Dear Sir, and Frater Yeats;
You and your fellows are in possession of a mass of most valuable occult science which you learned in the lodges of the G.D. [Golden Dawn] Hermetic Society.
Woodman [William Robert Woodman], Mathers [MacGregor Mathers] and Westcott [William Wynn Westcott] have put you in the way of obtaining this. You have each, before entering the Second Order expressed in writing your approval of that teaching, and have sworn to keep it, and the Rituals, Lectures and Proceedings all Secret from the world.
You cannot now turn back and say you did not approve the teachings we provided.
Speaking legally I find I cannot prove the details of the origin of the knowledge and history of the G.D., so I should not be just nor wise to bias your opinion of them.
Mr.

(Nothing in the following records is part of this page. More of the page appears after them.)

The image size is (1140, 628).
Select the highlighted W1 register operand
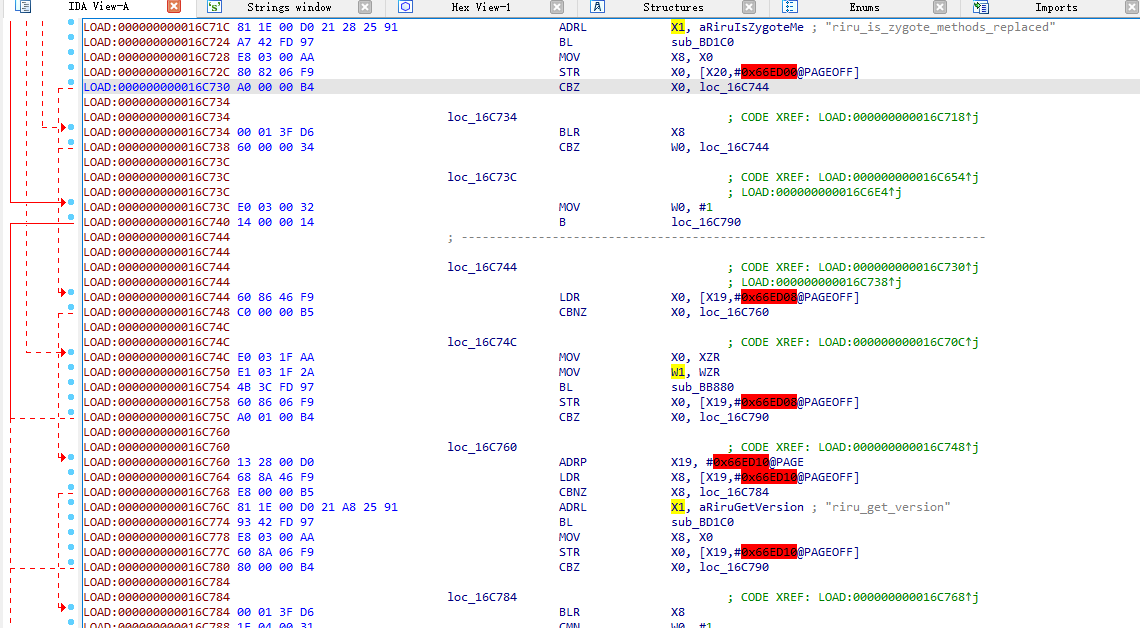678,372
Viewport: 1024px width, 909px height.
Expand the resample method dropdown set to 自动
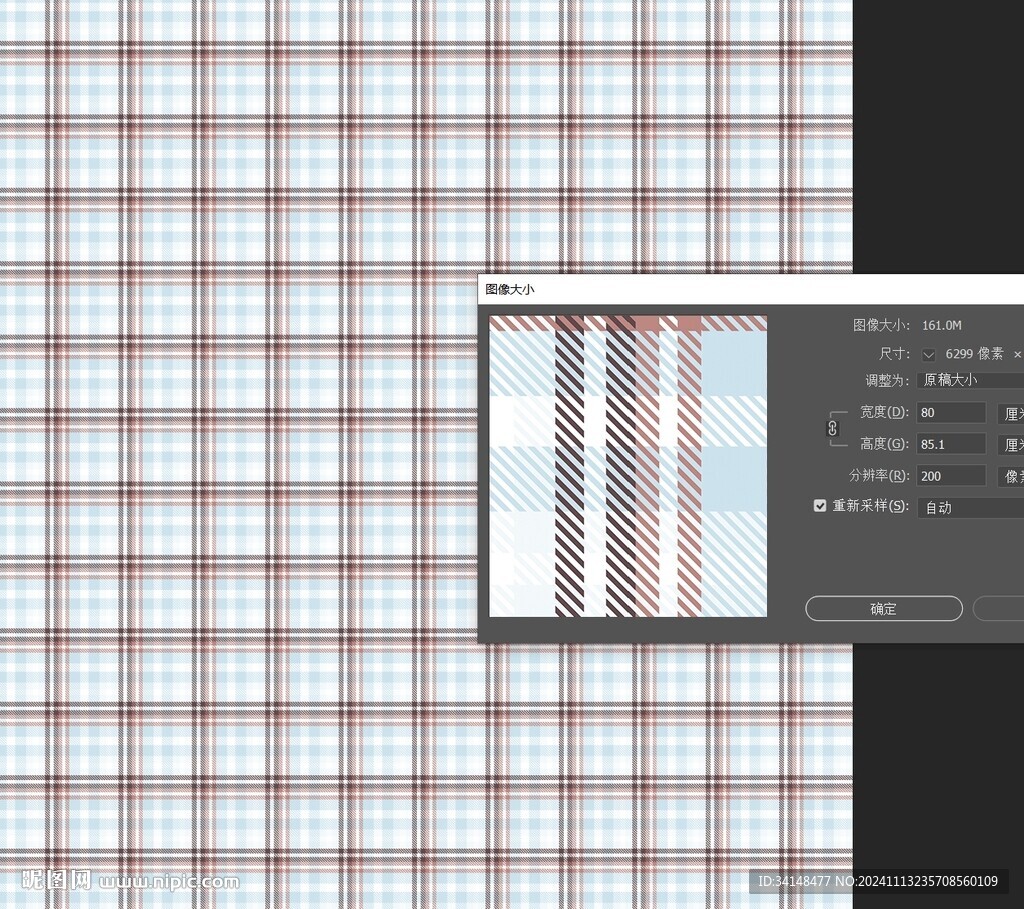(x=970, y=507)
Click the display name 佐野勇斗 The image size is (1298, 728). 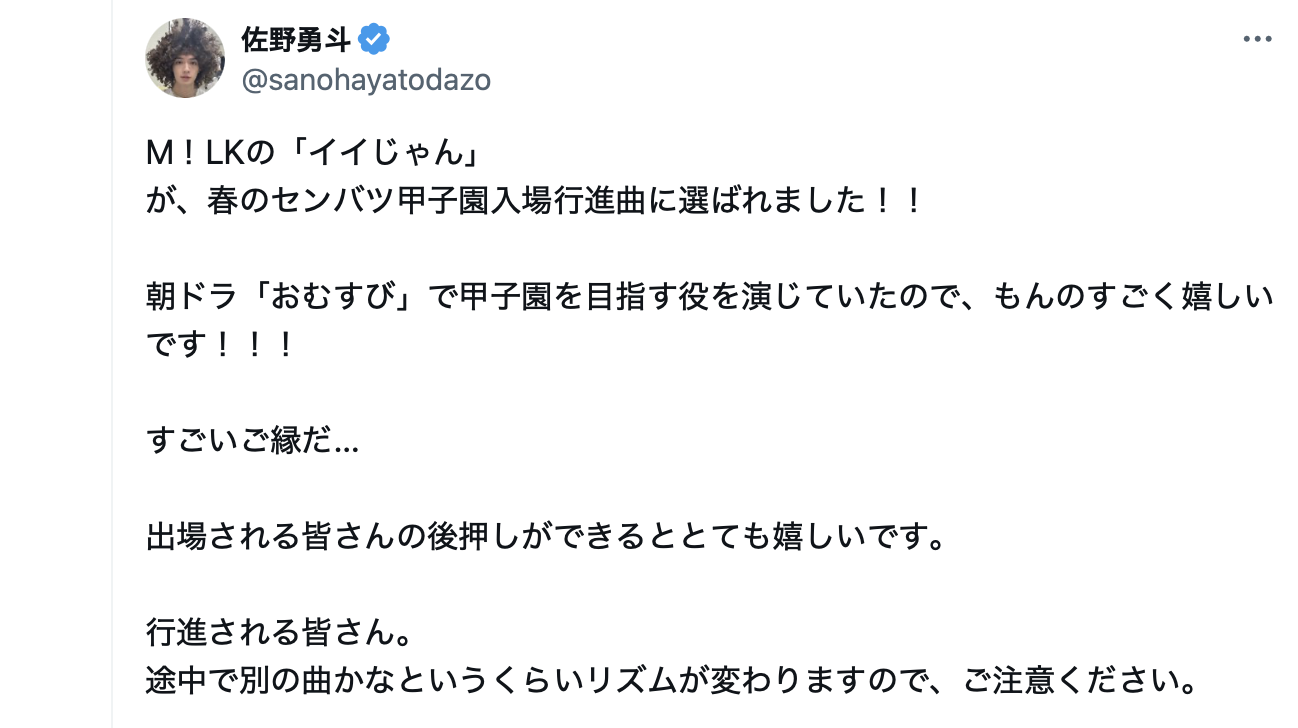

M.[athers] may insinuate and claim the authorship because I cannot disprove him. How can I say anything now, because if I accepted this new story, then Mrs. Woodman would rightly charge me with slandering her dead husband's reputation, for he was answerable for the original history; and if I say M.'s new story is wrong I shall be open to violent attack by him and I shall have to suffer his persecution.
I must allow you to judge us both to the best of your judgment, and to decide on your responsibility.
I remain,
Yours fraternally,
W.W. Westcott.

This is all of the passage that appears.